1. You can’t use your hands. “Indeed, soccer is a liberal’s dream of tragedy: It creates an egalitarian playing field by rigorously enforcing a uniform disability.” Wrongo, prof. The ultimate liberal’s dream of tragedy is swimming, where we get in touch with our pre-evolutionary fishy selves.

2. Sports should be about breaking kids down before you build them up. Webb uses baseball as an example, though he never gets around to how soccer builds you up before its breaks you down (wait — didn’t he in point No. 1 say soccer already broke you down by enforcing a uniform disability?). “When I was a kid, baseball was the most popular sport precisely because it was so demanding. Even its language was intimidating, with bases, bats, strikes and outs. … The boy chosen to be the pitcher was inevitably the first kid on the team to reach puberty, and he threw a hard ball right at you. Thus, you had to face the fear of disfigurement as well as the statistical probability of striking out.” Note to prospective students of Webb’s class: be prepared to dodge a high, hard crucifix to the chin.
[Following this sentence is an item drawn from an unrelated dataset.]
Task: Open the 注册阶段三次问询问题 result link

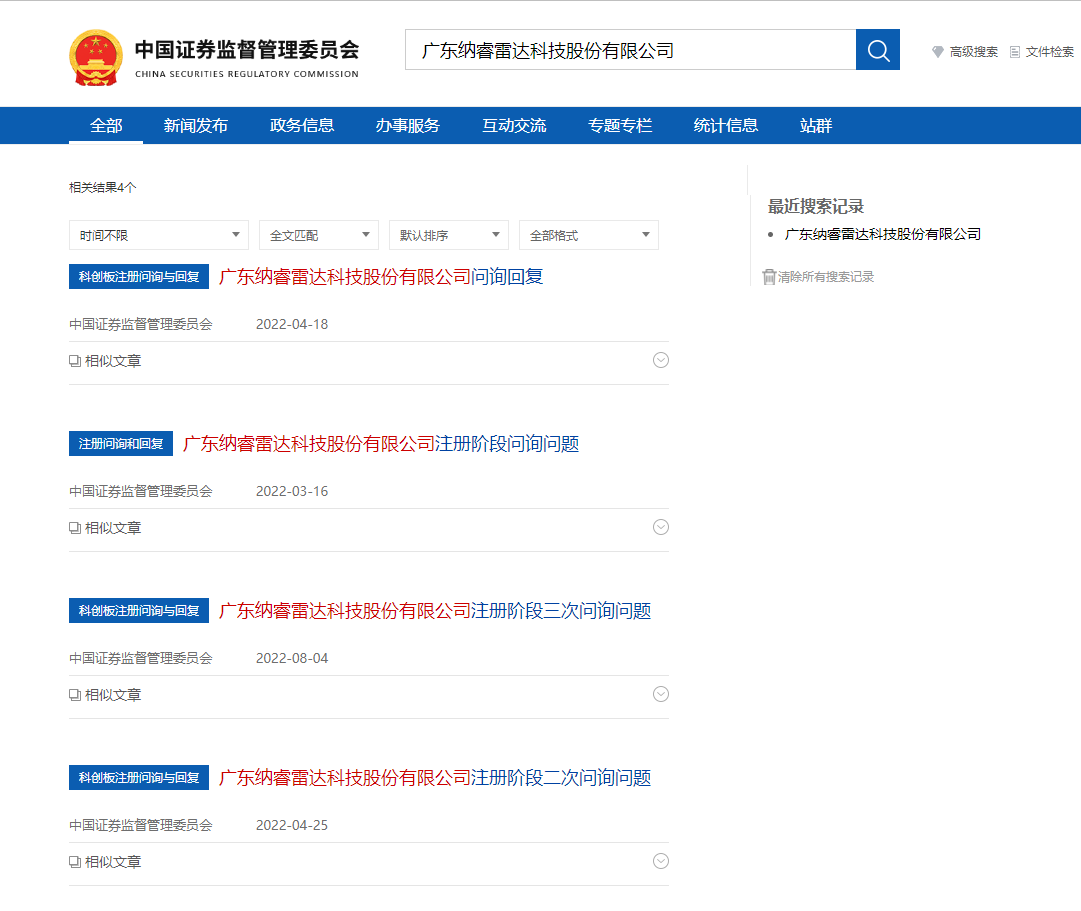Action: tap(435, 611)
3. Soccer is a European invasion of death and despair. “Americans would never invent a sport where the better you get the less you score. Even the way most games end, in sudden death, suggests something of an old-fashioned duel. How could anyone enjoy a game where so much energy results in so little advantage, and which typically ends with a penalty kick out, as if it is the audience that needs to be put out of its misery?” He’s way off here, mostly because, as the great Indiana band MX-80 notes in “Facts Facts,” lacrosse is the only truly American sport. So it’s closer to accurate just to stop at “Americans would never invent a sport.”

4. Finally, and this should be no surprise coming from someone teaching at an all-male college (the school newspaper is the Bachelor — it should have a rose across the nameplate), soccer is for girls. “Girls are too smart to waste an entire day playing baseball, and they do not have the bloodlust for football.” Wait, didn’t Webb say in point No. 2 that baseball is so great because it’s demanding? ” Soccer penalizes shoving and burns countless calories, and the margins of victory are almost always too narrow to afford any gloating. As a display of nearly death-defying stamina, soccer mimics the paradigmatic feminine experience of childbirth more than the masculine business of destroying your opponent with insurmountable power.” If Webb thinks soccer is the equivalent of childbirth, then he needs a little more education on the subject. First lesson: passing a soccer ball through his pecker.

Webb concludes his article by undermining everything he says above. Or maybe what he says above is reflects his own frustration that he and his family seem to enjoy hands-free terrorism.

Soccer is the perfect antidote to television and video games. It forces kids to run and run, and everyone can play their role, no matter how minor or irrelevant to the game. Soccer and television are the peanut butter and jelly of parenting.

I should know. I am an overworked teacher, with books to read and books to write, and before I put in a video for the kids to watch while I work in the evenings, they need to have spent some of their energy. Otherwise, they want to play with me! Last year all three of my kids were on three different soccer teams at the same time. My daughter is on a traveling team, and she is quite good. I had to sign a form that said, among other things, I would not do anything embarrassing to her or the team during the game. I told the coach I could not sign it. She was perplexed and worried. “Why not,” she asked? “Are you one of those parents who yells at their kids? “Not at all,” I replied, “I read books on the sidelines during the game, and this embarrasses my daughter to no end.” That is my one way of protesting the rise of this pitiful sport. Nonetheless, I must say that my kids and I come home from a soccer game a very happy family.

What the hell? Do you love soccer, or hate it? As Stephen Colbert says, pick a side, we’re at war! Then again, this is the sort of wishy-washy conclusion you might expect from a guy who co-founded the Christian Vegetarian Association yet was kicked out because he copped to eating meat.